Menteri Keuangan Purbaya Yudhi Sadewa melaporkan pertumbuhan ekonomi Indonesia mencapai angka 5,61 persen pada triwulan pertama tahun 2026. Capaian ini dipicu oleh percepatan pendanaan berbagai program strategis pemerintah di bawah kepemimpinan Presiden Prabowo Subianto, sebagaimana dilansir dari Suara pada Rabu (13/5/2026).
Purbaya menilai realisasi pertumbuhan tersebut menandakan Indonesia telah berhasil melewati tren stagnasi pertumbuhan ekonomi di angka lima persen. Faktor utama keberhasilan ini dikaitkan dengan dampak nyata dari implementasi program-program kerja pemerintah yang mulai dirasakan oleh sektor perekonomian nasional.
"Kita sudah keluar dari kutukan pertumbuhan ekonomi 5 persen. Kayaknya kita dikutuk 5 persen atau lebih rendah. Nah ini program-program Bapak Presiden Prabowo ketika mulai kelihatan impact-nya sudah mulai bisa mendorong ekonomi ke arah pertumbuhan yang lebih cepat," kata Purbaya Yudhi Sadewa, Menteri Keuangan.
Pemerintah fokus pada dukungan pembiayaan yang cepat agar program unggulan seperti Makan Bergizi Gratis (MBG) dan Koperasi Desa Merah Putih dapat berjalan optimal. Menkeu menegaskan komitmennya dalam memastikan ketersediaan dana tepat waktu bagi sektor-sektor kunci termasuk pupuk dan energi.

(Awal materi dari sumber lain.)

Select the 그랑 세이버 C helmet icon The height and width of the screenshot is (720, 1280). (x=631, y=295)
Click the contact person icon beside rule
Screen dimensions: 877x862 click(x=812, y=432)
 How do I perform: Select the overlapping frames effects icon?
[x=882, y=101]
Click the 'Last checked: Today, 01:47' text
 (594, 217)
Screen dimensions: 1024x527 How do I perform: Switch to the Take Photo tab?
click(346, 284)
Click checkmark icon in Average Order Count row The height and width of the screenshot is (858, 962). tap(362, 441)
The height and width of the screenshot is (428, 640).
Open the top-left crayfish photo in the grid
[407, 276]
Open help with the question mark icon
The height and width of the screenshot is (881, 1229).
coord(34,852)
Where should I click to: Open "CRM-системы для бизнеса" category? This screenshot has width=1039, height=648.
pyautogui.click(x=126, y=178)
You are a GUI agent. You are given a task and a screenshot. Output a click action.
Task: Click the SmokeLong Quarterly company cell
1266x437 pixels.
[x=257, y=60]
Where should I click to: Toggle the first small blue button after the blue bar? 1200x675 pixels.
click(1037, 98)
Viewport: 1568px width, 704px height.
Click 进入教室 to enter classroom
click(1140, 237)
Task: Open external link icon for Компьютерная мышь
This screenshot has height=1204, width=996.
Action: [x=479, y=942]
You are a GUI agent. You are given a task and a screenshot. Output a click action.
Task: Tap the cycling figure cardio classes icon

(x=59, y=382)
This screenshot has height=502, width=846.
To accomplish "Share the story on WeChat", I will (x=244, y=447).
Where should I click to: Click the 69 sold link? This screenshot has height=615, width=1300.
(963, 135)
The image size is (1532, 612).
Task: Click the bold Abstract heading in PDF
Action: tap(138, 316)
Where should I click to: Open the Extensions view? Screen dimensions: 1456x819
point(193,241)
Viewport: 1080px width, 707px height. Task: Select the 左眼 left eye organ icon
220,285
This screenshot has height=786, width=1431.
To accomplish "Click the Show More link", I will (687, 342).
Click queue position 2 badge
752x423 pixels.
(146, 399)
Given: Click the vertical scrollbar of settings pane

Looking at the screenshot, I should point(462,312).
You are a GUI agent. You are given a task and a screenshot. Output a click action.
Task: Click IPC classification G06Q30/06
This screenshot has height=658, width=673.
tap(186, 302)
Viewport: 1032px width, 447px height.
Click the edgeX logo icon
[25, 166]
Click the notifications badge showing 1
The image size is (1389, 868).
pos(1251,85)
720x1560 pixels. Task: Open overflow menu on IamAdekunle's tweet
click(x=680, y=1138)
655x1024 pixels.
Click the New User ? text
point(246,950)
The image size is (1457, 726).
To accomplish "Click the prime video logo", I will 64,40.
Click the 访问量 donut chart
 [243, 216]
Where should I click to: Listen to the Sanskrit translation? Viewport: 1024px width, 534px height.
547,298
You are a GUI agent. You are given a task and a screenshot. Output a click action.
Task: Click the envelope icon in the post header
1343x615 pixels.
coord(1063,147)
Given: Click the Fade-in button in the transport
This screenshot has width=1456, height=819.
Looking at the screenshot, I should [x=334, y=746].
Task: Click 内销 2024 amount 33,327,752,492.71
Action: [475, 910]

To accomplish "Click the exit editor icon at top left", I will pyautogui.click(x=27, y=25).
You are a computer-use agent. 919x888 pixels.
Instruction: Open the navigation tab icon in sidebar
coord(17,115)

"Jadi kalau mereka butuh uang, saya kasih cepat. MBG butuh uang, saya kasih cepat. Koperasi Merah Putih, itu dengan sana ya, dengan Danantara ya. Tapi saya jamin pembayaran cepat. Apalagi pupuk, perlu dana depan, saya bayar tepat waktu di depan, sehingga mereka bisa menghemat cost of fund-nya," papar Purbaya Yudhi Sadewa, Menteri Keuangan.
Selain percepatan program, pemerintah berupaya menjaga daya beli masyarakat melalui kebijakan subsidi yang terukur. Penyaluran subsidi bahan bakar minyak (BBM) tetap dipertahankan guna menjaga stabilitas sosial agar proses pembangunan nasional tidak terhambat oleh gejolak di tengah masyarakat.
"Tapi pilihannya begini, kalau saya cabut subsidi-subsidinya, ribut di mana-mana, saya punya uang juga enggak bisa ngebangun. Jadi lebih baik saya pilih subsidi sebagian di sistem, sebagian dikurangi untuk orang-orang kaya. Tapi masyarakatnya tenang dan kita bisa membangun dengan tenang," tandas Purbaya Yudhi Sadewa, Menteri Keuangan.
Strategi penguatan ekonomi lainnya mencakup percepatan penyaluran APBN agar distribusi anggaran merata sepanjang tahun. Pemerintah juga melakukan injeksi likuiditas dengan mengalihkan dana sebesar Rp200 triliun dari Bank Indonesia ke sistem perbankan untuk menjamin ketersediaan uang di masyarakat.